Last updated at Posted at 2024-07-20

はじめに

本稿はこちらの参考書の1.8節、Randomized Singular Value Decompositionの個人的備忘として記録。前回記事までは、特異値分解と固有値分解について扱ってきたが、このランダム化特異値分解は3章のスパース性と圧縮や7章のDMDと関連が強い項目なので、強い気持ちで精読するために独立させた記事とした。

概要

最近の数値計算やデータサイエンスでは巨大データ行列を正確かつ効率的に分解することがひとつコーナーストーンとなっている。多くの場合、対象の行列が内部に持つ低ランク構造を抽出することに焦点を当てているが、近年ではランダムサンプリングに基づく手法を用いることで極めて効率的な行列分解が出来ることが示されている。

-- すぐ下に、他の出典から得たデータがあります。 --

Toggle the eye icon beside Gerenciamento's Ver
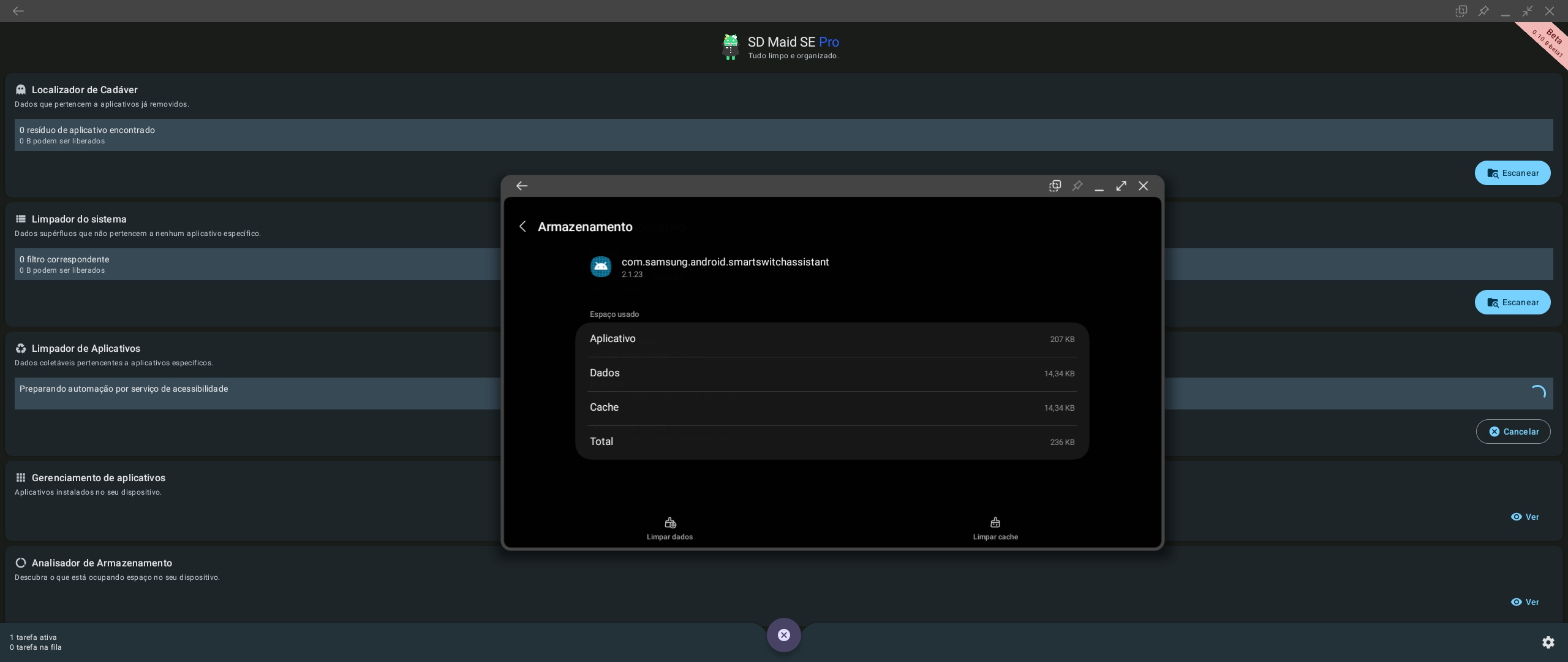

この所謂、ランダム数値法と呼ばれる手法は、決定論的手法の$1/n$の計算量で正確な行列分解が可能であり、数値計算分野における線形代数を一変させる可能性を秘めている。さらに、測定値が増え、測定空間の次元が膨大になっても、データの本質的なランクはそれほど上がらないことがよくある。

故に、ランダム化手法による計算コストの節約は、今後数年〜数十年の間にデータの増加とともにより重要となってくる。

ランダム化線形代数

ランダム化線形代数はSingular Value Decompotision; SVDよりも一般的な概念である。ランダム化SVDに加えて、主成分分析、ピボット化LU分解、ピボット化QR分解、およびDMDのためのランダム化アルゴリズムが開発されている。
ここでは、$n>m$のtall-skinnyな行列を扱うが、short-fatな行列にも容易に一般化できる。

  • Step 0: 階数$r<m$を決める
  • Step 1: ランダム射影$\boldsymbol{P}$を用いて列空間をサンプリングし、その列が$\boldsymbol{X}$の列空間に近似する行列$\boldsymbol{Q}$を求める。即ち、$\boldsymbol{X}\simeq\boldsymbol{QQ}^*\boldsymbol{X}$
  • Step 2: 行列$\boldsymbol{X}$を$\boldsymbol{Q}$の部分空間へ射影する。つまり、$\boldsymbol{Y}=\boldsymbol{Q}^*\boldsymbol{X}$
    そして、これで得た行列$\boldsymbol{Y}$を分解する。
  • Step 3: 行列$\boldsymbol{Q}$と$\boldsymbol{Y}$から得たモードを用いて、元の高次元モード$\boldsymbol{U}=\boldsymbol{QU}_{\boldsymbol{Y}}$を再構築

ランダム化特異値分解アルゴリズム

ここ20年ほどで、低ランクSVDを計算するためのランダム化アルゴリズムがいくつか提案されてきた。これらの手法は、構造化サンプリング行列を採用し、高速な行列演算を実現することで改良された。
ここでは、Halko, Martinsson, Troppらの手法を紹介する。

Step 1

行列$\boldsymbol{X}$の列空間をサンプリングするランダム射影$\boldsymbol{P}\in\mathbb{R}^{m\times r}$を構築する。

\begin{align}
\boldsymbol{Z}=\boldsymbol{XP}
\end{align}

階数$r<m$なので、行列$\boldsymbol{Z}$は$\boldsymbol{X}$よりもサイズは小さくなる。

ここで、ランダムな射影行列$\boldsymbol{P}$を用いるので、行列$\boldsymbol{X}$の重要な成分を射影することは難しいと思えるが、実際には高い確率で$\boldsymbol{X}$の列空間をうまく近似することができる。これは、ランダム化技法の持つ特性であり、適切に選ばれたランダム行列を用いれば、元の行列の情報をうまく保持したまま次元削減することができる。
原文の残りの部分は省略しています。